少ししかなければ、片倉の温泉と考えていましたが、全然なかったので中房へ直行です。

これでもかと進む山道の最果てにポツリと存在する中房温泉。
顕著な火山活動の真上に、温泉と宿が点在する、スパワールド。

浴衣に着替え、広大な敷地に点在する諸々の温泉に足を運ぶ。
なかには地熱はあるのに水脈に恵まれず、そういう場所は寝転がっての温熱療法。

11月の初旬というのに、とても寒い。
とても寒いので、この辺りは、この週末を持ち冬期閉鎖へ。
お食事は、あまり芳しくなく山小屋に近いものもありましたが、
買い込んだものを部屋で食べ、下らないお話に花を咲かせるのでした。

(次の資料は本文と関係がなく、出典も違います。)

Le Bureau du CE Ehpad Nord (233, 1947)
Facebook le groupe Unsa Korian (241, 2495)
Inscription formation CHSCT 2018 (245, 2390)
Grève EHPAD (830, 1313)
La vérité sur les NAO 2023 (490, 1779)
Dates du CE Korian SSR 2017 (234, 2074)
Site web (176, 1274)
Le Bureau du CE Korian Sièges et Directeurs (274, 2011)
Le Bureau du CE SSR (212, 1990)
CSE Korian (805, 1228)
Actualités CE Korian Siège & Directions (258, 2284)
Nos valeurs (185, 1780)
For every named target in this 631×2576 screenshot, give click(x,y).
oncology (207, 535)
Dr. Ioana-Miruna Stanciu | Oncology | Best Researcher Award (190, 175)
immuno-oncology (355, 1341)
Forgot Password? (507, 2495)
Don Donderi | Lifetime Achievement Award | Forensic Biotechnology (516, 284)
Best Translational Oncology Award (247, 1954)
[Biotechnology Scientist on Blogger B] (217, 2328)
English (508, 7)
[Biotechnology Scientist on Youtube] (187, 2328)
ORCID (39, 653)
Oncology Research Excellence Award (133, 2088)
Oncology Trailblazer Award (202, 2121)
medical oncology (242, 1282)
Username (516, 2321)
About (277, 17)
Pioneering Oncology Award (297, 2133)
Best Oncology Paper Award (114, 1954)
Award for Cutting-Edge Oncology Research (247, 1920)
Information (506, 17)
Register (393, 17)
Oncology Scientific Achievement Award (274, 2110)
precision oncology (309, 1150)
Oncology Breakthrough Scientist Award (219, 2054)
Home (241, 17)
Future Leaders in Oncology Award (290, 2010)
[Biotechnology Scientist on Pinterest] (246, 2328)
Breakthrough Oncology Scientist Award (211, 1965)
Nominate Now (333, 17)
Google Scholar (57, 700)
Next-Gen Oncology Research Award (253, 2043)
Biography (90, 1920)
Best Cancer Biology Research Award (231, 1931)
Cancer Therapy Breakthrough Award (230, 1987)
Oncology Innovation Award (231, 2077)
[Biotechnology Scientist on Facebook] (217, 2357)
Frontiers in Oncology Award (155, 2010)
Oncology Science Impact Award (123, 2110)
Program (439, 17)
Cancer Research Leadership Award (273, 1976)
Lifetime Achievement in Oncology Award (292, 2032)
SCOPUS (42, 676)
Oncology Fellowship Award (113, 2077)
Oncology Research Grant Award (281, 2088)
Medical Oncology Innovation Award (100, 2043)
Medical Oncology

(これがまた楽しい)

翌朝、目指すは湯俣。
地図上からは、目の前の山を越えた場所。
しかし険しい三角地帯。
一度標高を下げ、向こうの川沿いを遡上しての湯俣。

翌日は東京からもう一台。七人勢揃い。
湯俣が秘境といわれる所以は、東京電力の管轄下であり、某国の表現を借りれば「完全統制区域」
一般車両は6キロも手前の駐車場に車を止め、あとは許可を得たタクシーのみ通行が許される。
もちろんゲートもあり、運転手は主従関係から深々と守衛に敬意を表す。

きけば日本で最大の発電量を誇る高瀬ダムは原発を遥かに凌駕する発電量で、既に久しい以前に原価も償却できたとのこと。
ところが別の話では、いくら浚渫船をだしても、ながれこむ土砂の勢いには勝てず、未来は巨体な砂防ダムと化すとのこと。

湯俣は、ここから片道10Km
着いて早々、一キロ前後はあるトンネルを進む。
幸い、巨体なダムのおかげで、つまり人工的に川下をせり上げたので、ほとんど高低差もなく「遡上」できる。
途中、5キロまでは未舗装ではありますが林道で、歩きやすく話も弾む。

流れ込む硫化水素が、湖をコバルトブルーにします。
この日は雲も多く、神秘な輝きもいまひとつでしたが、
硫黄の湖の色の美しさは、
生命には過酷でも、見とれる何があるのです。